Nunca fui de redes sociales pero, de vez en cuando, entro en Facebook para ver qué hace mi padre que se creó un perfil al poco tiempo de que yo me fuera. No es que sea muy activo, se limita a compartir algunos enlaces y noticias que le llegan y, como mucho, sube alguna fotografía de su viña o de su huerta.
Me preocupé al leer el último mensaje que había escrito, todo en mayúsculas, como si estuviera gritando:
“AVISO: COMO YO ME LLEGUE A ENTERAR DE QUIÉN ES EL HIJO/A DE PUTA QUE LE QUITA LAS FLORES A MI HIJA EN EL CEMENTERIO, JURO QUE LE ARRANCO LOS HUEVOS O LO QUE SEA.”
El mensaje tenía muchas interacciones y comentarios.
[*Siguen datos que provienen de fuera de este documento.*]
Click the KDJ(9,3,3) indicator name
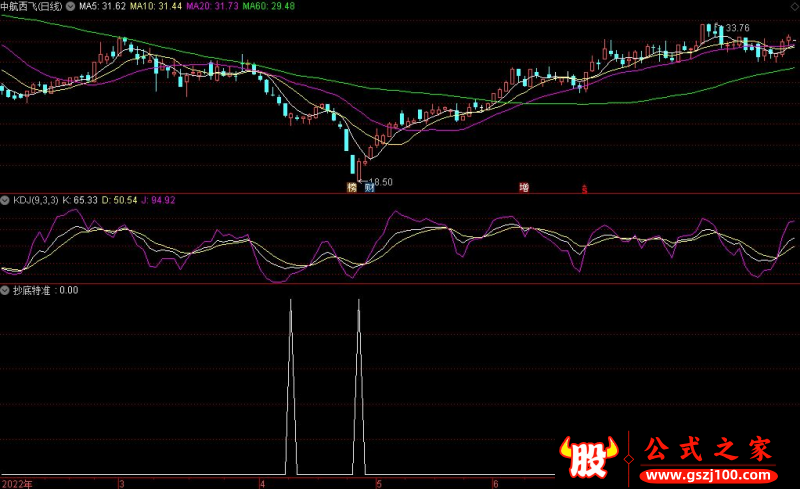 click(x=36, y=200)
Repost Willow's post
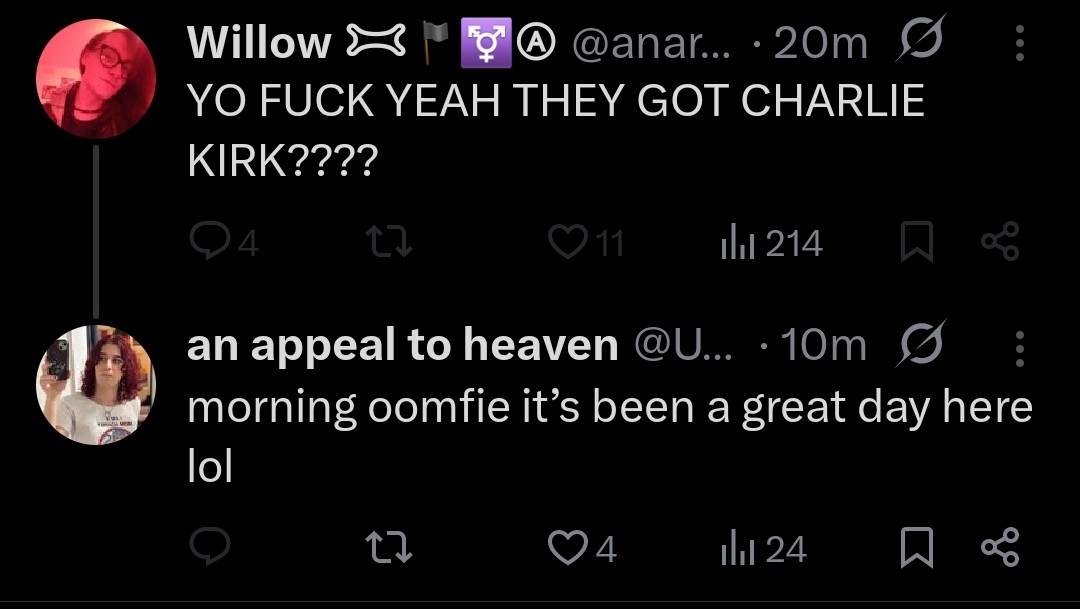Viewport: 1080px width, 609px height. point(383,243)
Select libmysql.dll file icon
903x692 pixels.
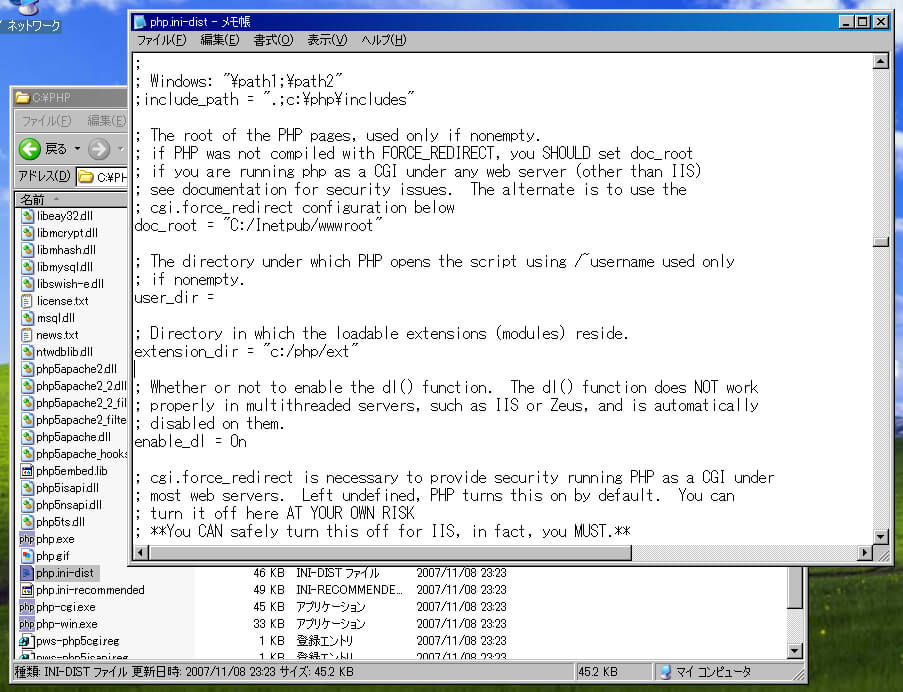tap(27, 267)
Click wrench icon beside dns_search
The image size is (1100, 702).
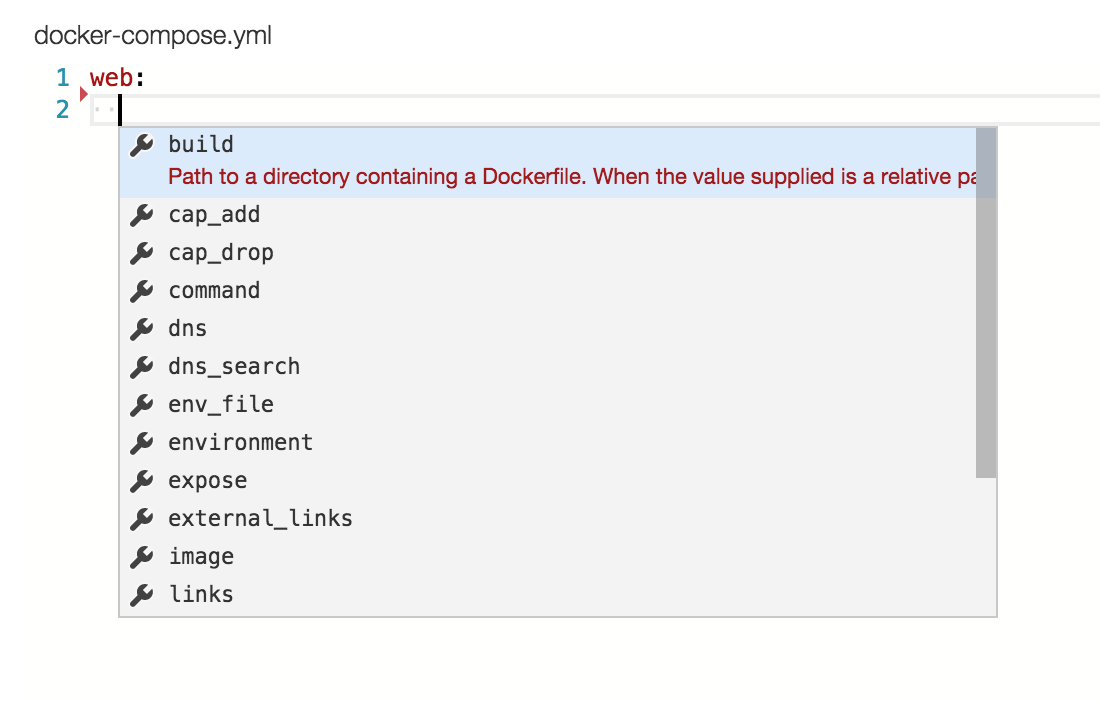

La mayoría eran de conocidos que se solidarizaban con su dolor y su rabia y, a la vez, se sorprendían de que la bajeza humana pudiera llegar a tales cotas de podredumbre.
Yo sabía quién se había llevado las flores, siempre era el mismo, no era la primera vez que lo hacía, pero nunca le di importancia.
Debajo del mensaje, junto a tres iconos, podía elegir entre varias opciones: me gusta, comentar y compartir. Mantuve mi dedo en el primer icono y aparecieron seis círculos. Los "emojis" más utilizados habían sido los que mostraban enfado, tristeza o sorpresa. Yo elegí un corazón blanco que había dentro de un círculo rojo.
Después, de manera inconsciente, escribí un comentario breve: “No te preocupes, papá, no pasa nada”.